**Exercise brief:**
Word for word, transcribe the records that follow.

[Exercise material — start]

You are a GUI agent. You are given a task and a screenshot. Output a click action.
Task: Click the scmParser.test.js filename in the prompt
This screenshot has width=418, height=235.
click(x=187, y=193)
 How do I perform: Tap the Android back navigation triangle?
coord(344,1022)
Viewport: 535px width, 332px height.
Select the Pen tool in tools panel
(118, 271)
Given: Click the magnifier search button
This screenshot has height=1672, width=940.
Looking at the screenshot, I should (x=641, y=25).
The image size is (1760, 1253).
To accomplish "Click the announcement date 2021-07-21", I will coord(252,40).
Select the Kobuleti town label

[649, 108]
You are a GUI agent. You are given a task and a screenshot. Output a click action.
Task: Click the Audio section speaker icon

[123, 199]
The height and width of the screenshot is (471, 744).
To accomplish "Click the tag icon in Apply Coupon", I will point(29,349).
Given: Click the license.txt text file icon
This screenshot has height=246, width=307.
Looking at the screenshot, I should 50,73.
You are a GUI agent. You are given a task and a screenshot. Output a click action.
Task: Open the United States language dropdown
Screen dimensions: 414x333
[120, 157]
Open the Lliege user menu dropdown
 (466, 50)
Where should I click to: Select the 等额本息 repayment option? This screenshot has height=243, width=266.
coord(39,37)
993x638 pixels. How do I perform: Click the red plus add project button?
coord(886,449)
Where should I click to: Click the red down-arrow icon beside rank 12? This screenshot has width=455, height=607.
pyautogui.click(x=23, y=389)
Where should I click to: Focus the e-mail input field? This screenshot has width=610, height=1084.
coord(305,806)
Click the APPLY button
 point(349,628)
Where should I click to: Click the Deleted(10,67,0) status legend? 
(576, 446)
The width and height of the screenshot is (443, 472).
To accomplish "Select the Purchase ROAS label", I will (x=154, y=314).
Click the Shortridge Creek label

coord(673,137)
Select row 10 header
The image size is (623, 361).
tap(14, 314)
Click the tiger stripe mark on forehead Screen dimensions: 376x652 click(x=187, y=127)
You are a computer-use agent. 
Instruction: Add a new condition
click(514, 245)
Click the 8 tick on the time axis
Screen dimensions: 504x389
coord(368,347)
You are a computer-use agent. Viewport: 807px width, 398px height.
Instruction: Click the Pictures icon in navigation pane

[Exercise material — finish]

**Exercise solution:**
You are a GUI agent. You are given a task and a screenshot. Output a click action.
Task: Click the scmParser.test.js filename in the prompt
This screenshot has width=418, height=235.
click(x=187, y=193)
 How do I perform: Tap the Android back navigation triangle?
coord(344,1022)
Viewport: 535px width, 332px height.
Select the Pen tool in tools panel
(118, 271)
Given: Click the magnifier search button
This screenshot has height=1672, width=940.
Looking at the screenshot, I should (x=641, y=25).
The image size is (1760, 1253).
To accomplish "Click the announcement date 2021-07-21", I will coord(252,40).
Select the Kobuleti town label

[649, 108]
You are a GUI agent. You are given a task and a screenshot. Output a click action.
Task: Click the Audio section speaker icon

[123, 199]
The height and width of the screenshot is (471, 744).
To accomplish "Click the tag icon in Apply Coupon", I will point(29,349).
Given: Click the license.txt text file icon
This screenshot has height=246, width=307.
Looking at the screenshot, I should 50,73.
You are a GUI agent. You are given a task and a screenshot. Output a click action.
Task: Open the United States language dropdown
Screen dimensions: 414x333
[120, 157]
Open the Lliege user menu dropdown
 (466, 50)
Where should I click to: Select the 等额本息 repayment option? This screenshot has height=243, width=266.
coord(39,37)
993x638 pixels. How do I perform: Click the red plus add project button?
coord(886,449)
Where should I click to: Click the red down-arrow icon beside rank 12? This screenshot has width=455, height=607.
pyautogui.click(x=23, y=389)
Where should I click to: Focus the e-mail input field? This screenshot has width=610, height=1084.
coord(305,806)
Click the APPLY button
 point(349,628)
Where should I click to: Click the Deleted(10,67,0) status legend? 
(576, 446)
The width and height of the screenshot is (443, 472).
To accomplish "Select the Purchase ROAS label", I will (x=154, y=314).
Click the Shortridge Creek label

coord(673,137)
Select row 10 header
The image size is (623, 361).
tap(14, 314)
Click the tiger stripe mark on forehead Screen dimensions: 376x652 click(x=187, y=127)
You are a computer-use agent. 
Instruction: Add a new condition
click(514, 245)
Click the 8 tick on the time axis
Screen dimensions: 504x389
coord(368,347)
You are a computer-use agent. Viewport: 807px width, 398px height.
Instruction: Click the Pictures icon in navigation pane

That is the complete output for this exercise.